Letter of 25 Feb. 1916 to Ottoline Morrell, from The Collected Letters of D.H. Lawrence, ed. Harry T. Moore (Heinemann, London: 1962, repr. 1970), vol. 1, p. 437. 20, November. 2017.

[Jan. 1916, Porthcothan, to J.D. Beresford]: “We have been here a week…We love being here. There have been great winds, and the sea has been smoking white above the cliffs – such a wind that it made one laugh with astonishment…I do like Cornwall. It is still something like King Arthur and Tristan. It has never taken the Anglo-Saxon civilization, the Anglo-Saxon sort of Christianity. One can feel free here, for that reason – feel the world as it was in that flicker of pre-Christian Celtic civilization when humanity was really young – like the Mabinogion – not like Beowulf and the ridiculous Malory, with his grails and his chivalries. But the war has come” (Lavery).

[7 Jan. 1916, Porthcothan, to Katherine Mansfield]:”…I love being here in Cornwall – so peaceful, so far off from the world…a fine thin air which nobody and nothing pollutes. [But he’d been very ill with the respiratory disease later diagnosed as TB, as well as suffering a deep spiritual depression that he struggled to vanquish in his admiration of the Celtic otherness of Cornwall, ‘bare and dark and elemental’, as he described it in another letter, to Catherine Carswell]” (Lavery).

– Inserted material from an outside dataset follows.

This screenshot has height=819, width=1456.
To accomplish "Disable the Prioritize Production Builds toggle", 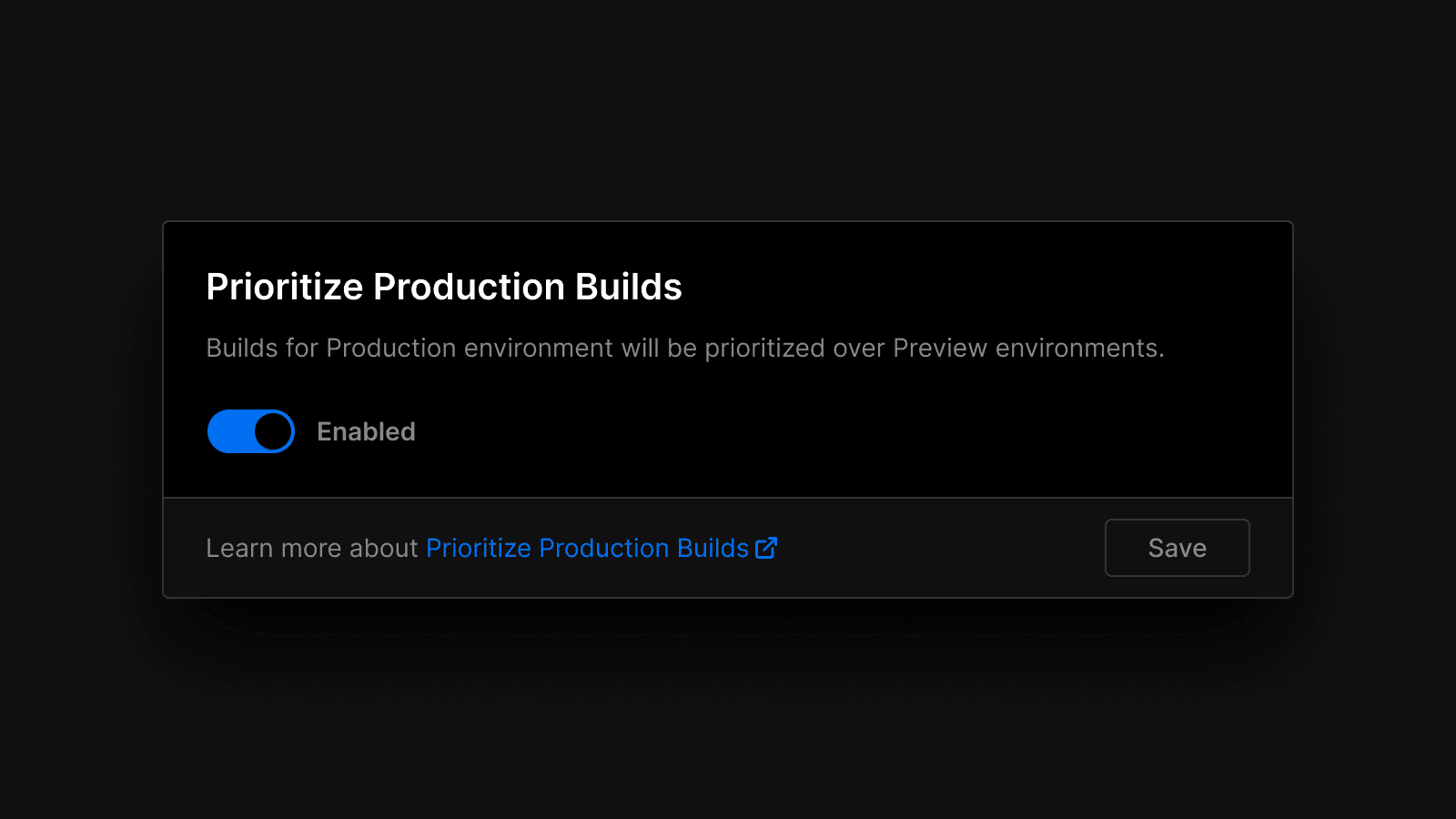I will [251, 431].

[17 Jan. 1916, Porthcothan, to J. Middleton Murray and K. Mansfield]: “I still like Cornwall…The landscape is bare, yellow-green and brown, dropping always down to black rocks [this sounds to me like Chaucer, The Franklin’s Tale, with its ‘rokkes blake’ of Brittany, which topographically resembles those of W. Cornwall] and a torn sea. All is desolate and forsaken, not linked up. But I like it” (Lavery).

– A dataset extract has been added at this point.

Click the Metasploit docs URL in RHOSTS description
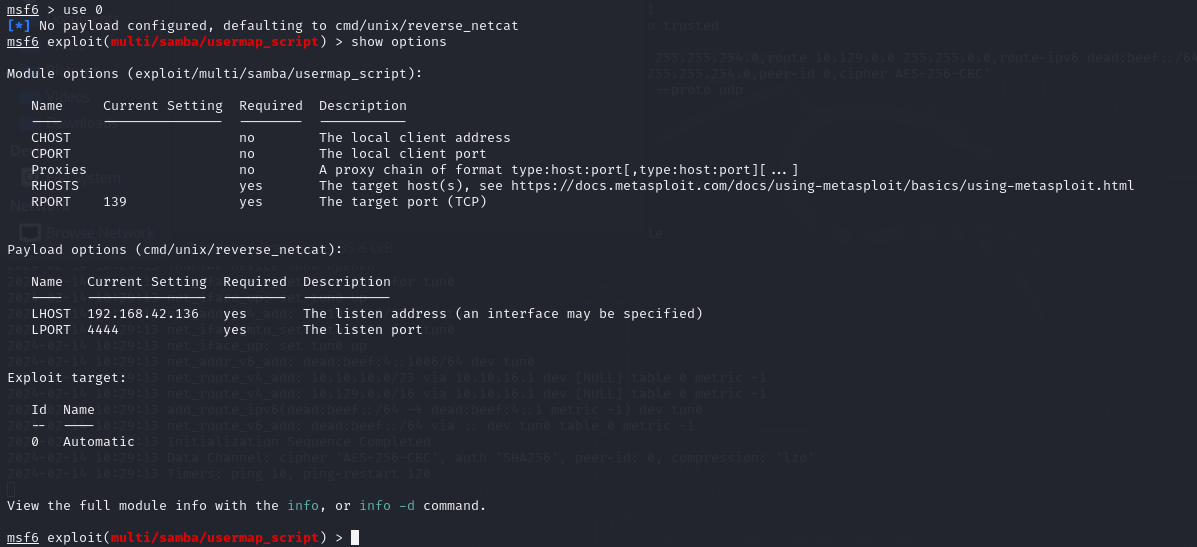 pyautogui.click(x=822, y=186)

[24 Feb. 1916, Porthcothan, to JM Murray and K. Mansfield] “We went out looking for a house, and I think we have found one that is good. It is about 7 miles from St Ives, towards Land’s End, very lonely, in the rocks on the sea, Zennor the nearest village: high pale hills, all moor-like and beautiful, behind, very wild: 7 miles across the country to Penzance. [They stayed briefly at the village pub there, The Tinner’s Arms – it’s still there, next to the church dedicated – a rare instance of this – to St Senara, with its pew-end carved famously in the form of the Mermaid of Zennor. He goes on:] Primroses and violets are out, and the gorse is lovely. At Zennor, one sees infinite Atlantic, all peacock-mingled colors, and the gorse is sunshine itself, already. But this cold wind is deadly. [His health was precarious, and this climate would not be good for him, as he soon found. But he clearly longed for this move to work]” (Lavery).

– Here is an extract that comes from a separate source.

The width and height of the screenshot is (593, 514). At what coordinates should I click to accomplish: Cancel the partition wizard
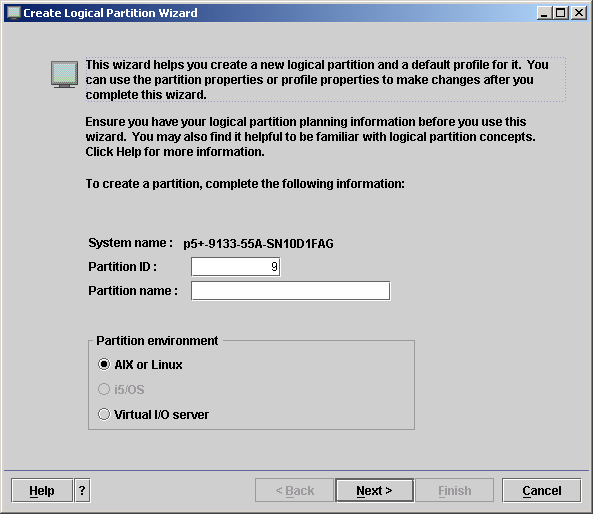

Lavery, Simon. “DH Lawrence in Cornwall, pt 1 – The Promised Land.” Tredynas Days, 8 Jan. 2017. Web. 20, November. 2017.

“’It is a most beautiful place,’ he rhapsodized to friends. ‘A tiny granite village nestling under high, shaggy moor-hills, and a big sweep of the lovely sea beyond”’ (Lawrence, Aslet).

Zennor, Cornwall Today

“WHAT TO SEE: The Wayside Folk Museum at Zennor is housed in a listed watermill, but before you dash in, linger outside to see its plague stone: vinegar was put into a hollow in order to disinfect coins so that they could be exchanged with neighboring parishes in times of cholera.
WHERE TO EAT: The Tinner’s Arms is everything a country pub should be – log fires, stone floors, good local food. It was built in 1271 to house the masons who constructed St Senara’s church.
WHERE TO SHOP: You can’t buy much in Zennor, so head for the Trelowarren Gallery, near Helston, which has a wonderful display of Cornish craftwork.
WHERE TO STAY: Next to the Tinner’s Arms, the White House, built in 1838, offers bed and breakfast”

Aslet, Clive. “Zennor, Cornwall, buried treasure in D.H. Lawrence country.” Daily Mail Online, Associated Newspapers, 19 Mar. 2010. Web. 21, November. 2017.